Nelson Mandela of South Africa showed the world how to make a creative act to save his country from the decay of apartheid when he addressed the 1995 Copenhagen United Nations Economic and Social Summit where Virginia Swain was a civil society delegate: 

“How does humanity cooperate to build a better life for all? There is a need to pursue the good of all because it has been subsumed under the narrow interest of the self or the corporate unit. The endless cycle becomes better circumstances for a few, precarious ones for many, and indeed, worse for the majority. Conditions require an abiding consensus. Our common habitat is in danger.

We either rise together as humanity, or fall together. To be born in the South, to be born a woman, disabled or amongst the poor reflect the untenable division of power and wealth, within and among nations. International solidarity is required, but also national responsibility. Current international practices and history is the cause of our woes.

If South Africa’s recent successes in building an inclusive democracy and kitting together a deeply divided nation is broadly appreciated, this is because we did what humanity taught us to do. But from the exalted heights of that success, we now enjoy a better view of the mess we have inherited.

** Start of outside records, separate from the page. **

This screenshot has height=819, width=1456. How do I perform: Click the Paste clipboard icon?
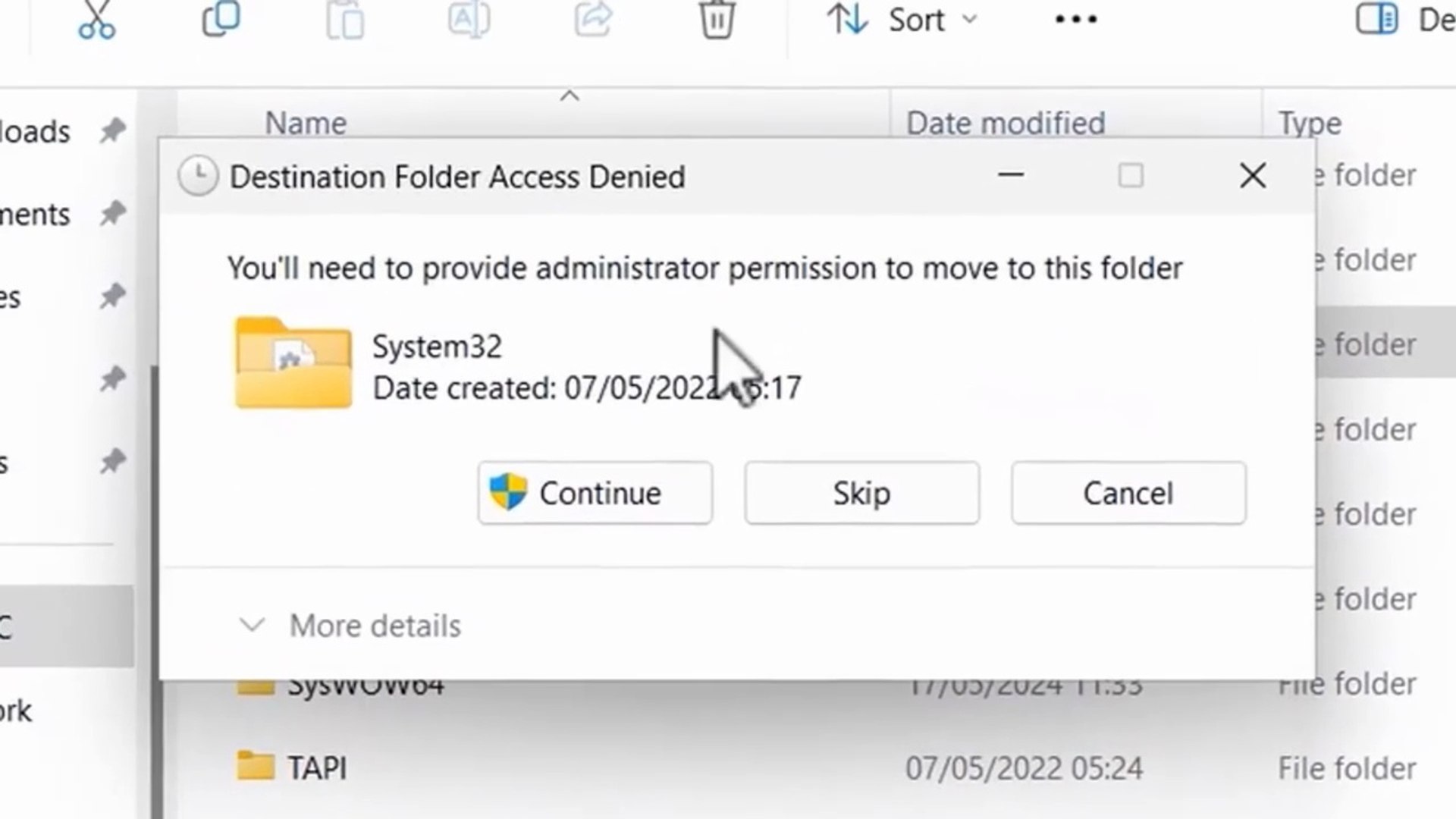[x=345, y=20]
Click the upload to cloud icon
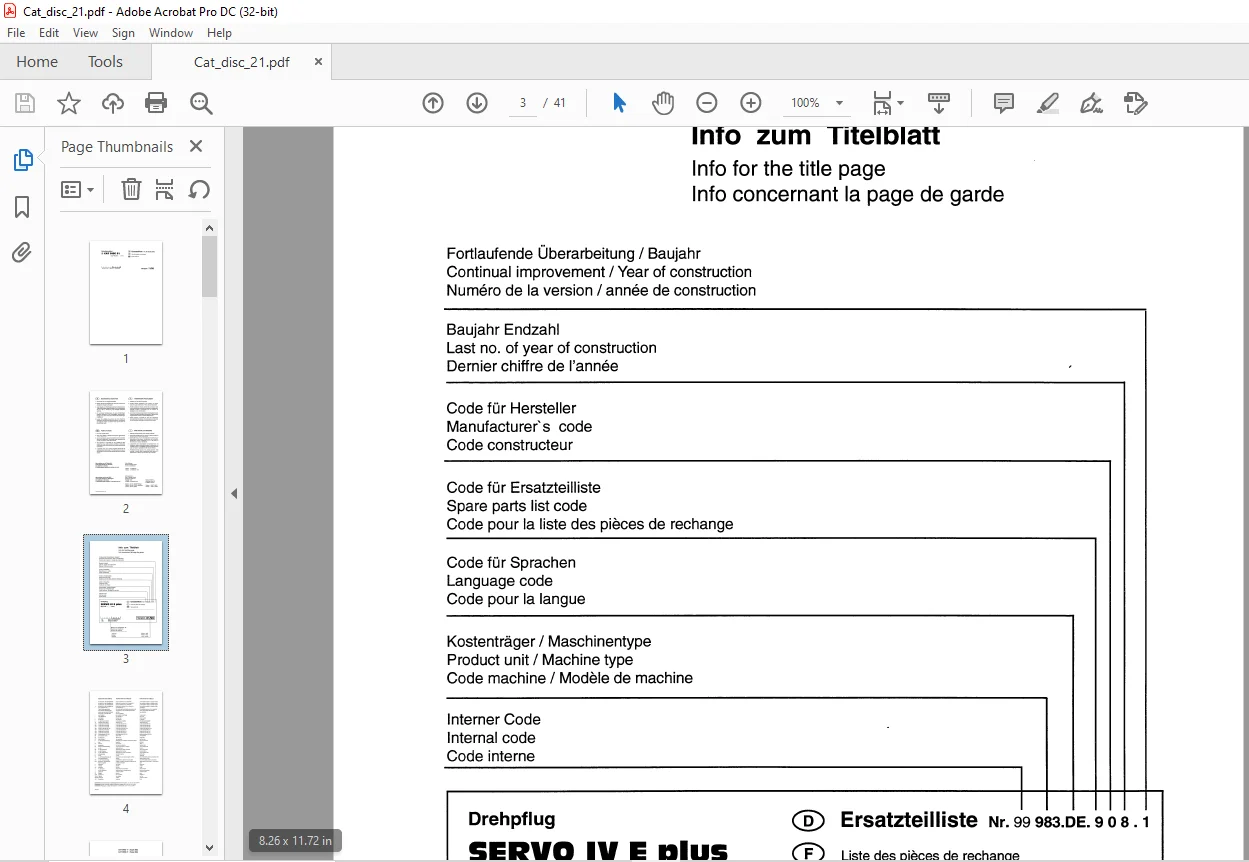The height and width of the screenshot is (862, 1249). pyautogui.click(x=113, y=103)
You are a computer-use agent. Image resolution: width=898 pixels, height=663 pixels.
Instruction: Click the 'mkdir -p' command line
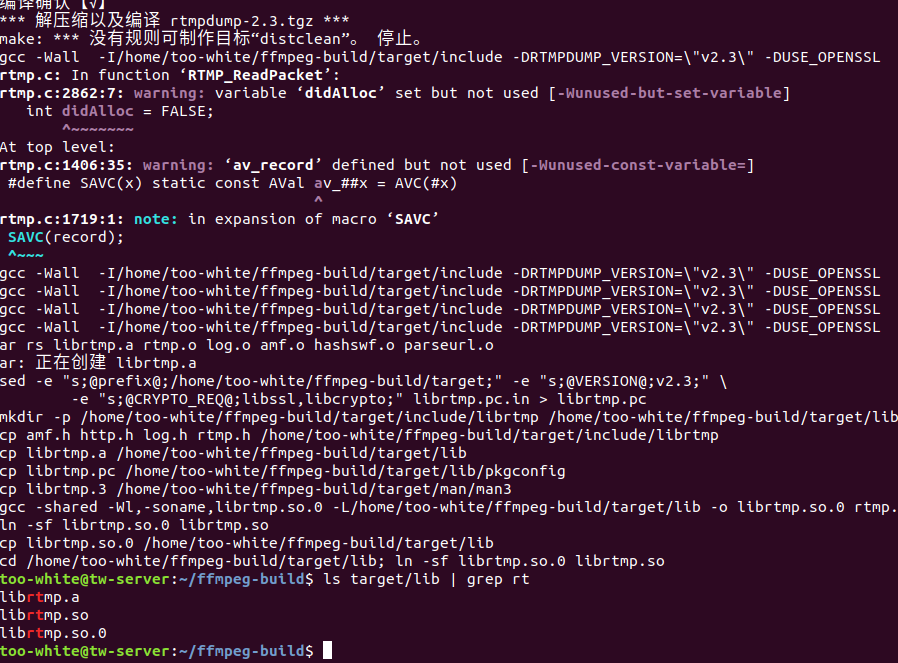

The irony of democratic South Africa’s late entry into international affairs is that we can reap the fruits of a world redefining itself.

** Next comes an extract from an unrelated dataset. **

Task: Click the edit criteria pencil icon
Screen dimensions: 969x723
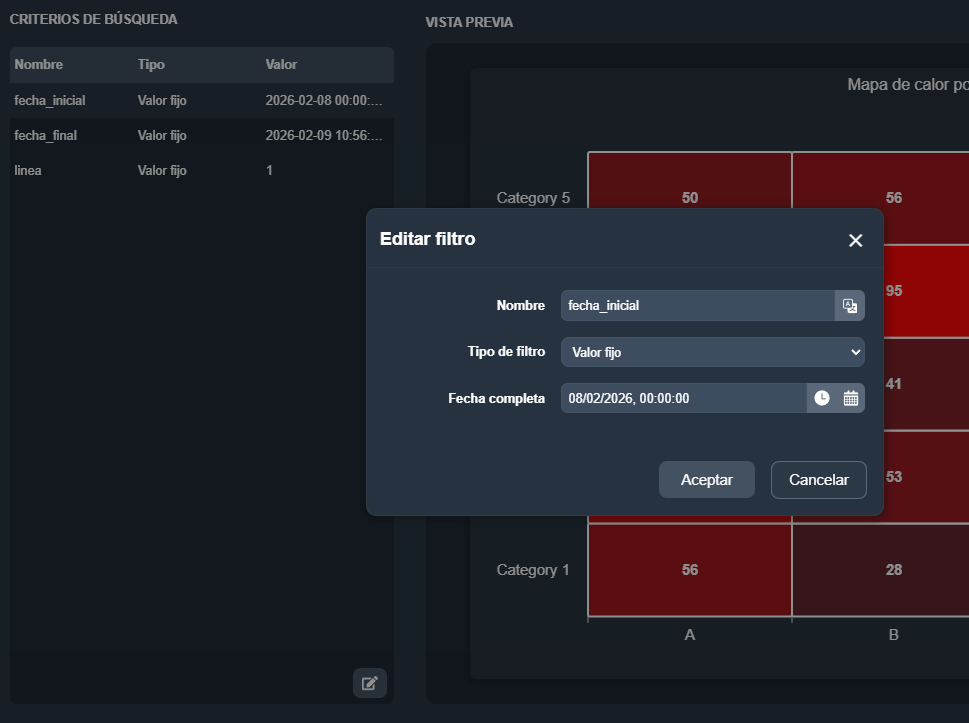Action: point(369,683)
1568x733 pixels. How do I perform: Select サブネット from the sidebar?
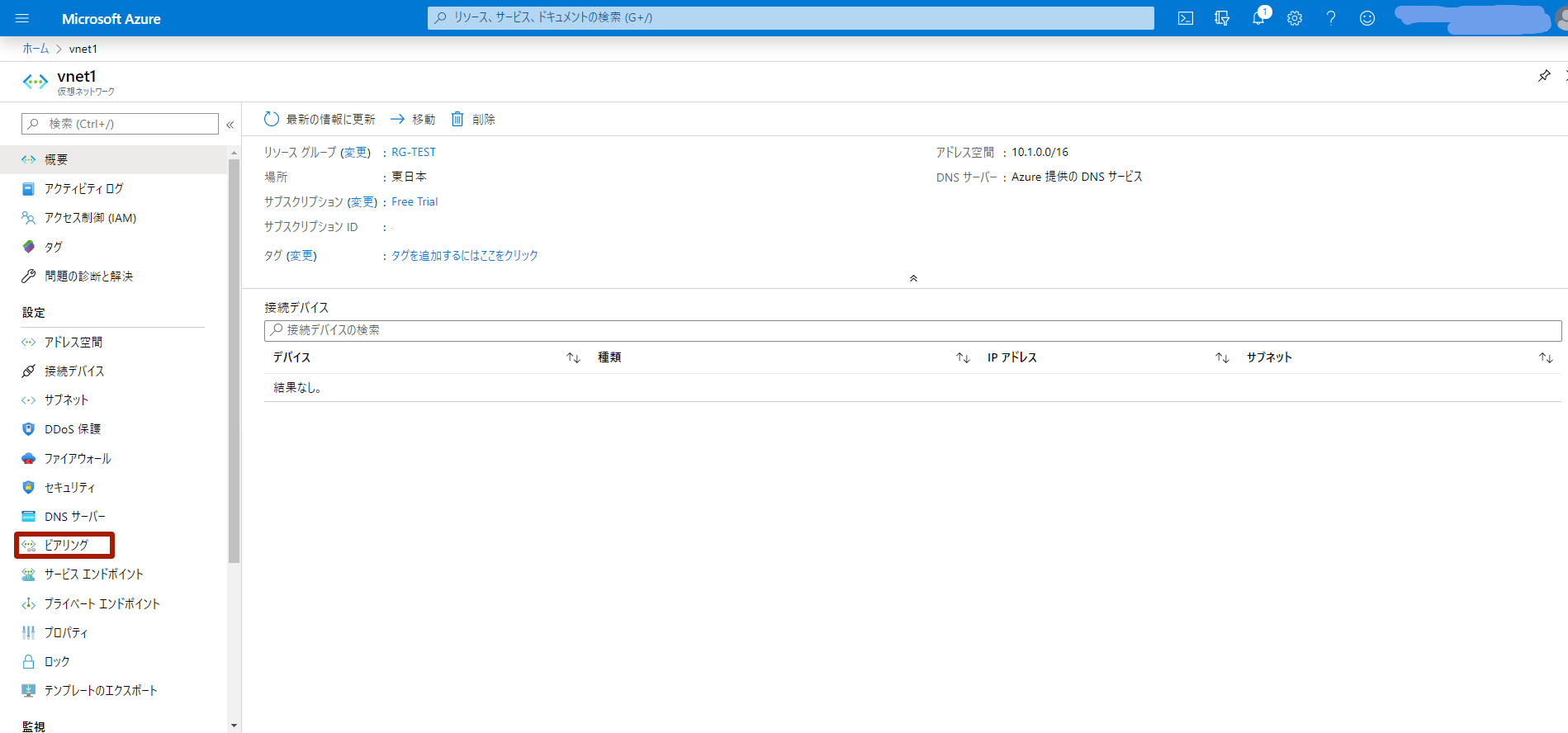pyautogui.click(x=66, y=400)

And in our naivete, we are perhaps better placed and even duty bound to ask: How do we emerge from here inspired not merely to attend future summits, but under the aegis of the United Nations, to implement programs that the world and its inhabitants demand and deserve? Ours is a challenge issuing from the voices of the peoples, who are uniting across artificial boundaries for real and lasting security.”

The Sovereignty Revolution gives examples of the great need for the end of state sovereignty. Our concerns for the current model of leadership at the United Nations include the features of elitism that do not tap the resources needed to resolve the complex issues of the human condition. For example, exclusionary political words like “high level” and “eminent persons,” which are part of the organizational discourse, reflect a tendency to disempower those lacking in power and status, rather than evoke the cooperative. In addition, current peacebuilding interventions are based on helping victims and capturing perpetrators, rather than providing a process to reconcile them to one another. 

There is a need to enlarge the framework to heal the cycle of violence, and to address the tacit norms that would help change behaviors from humiliation to respect. New methods of reconciliation training followed up by mentoring can develop new competencies applicable to personal, interpersonal, systemic, and global competencies.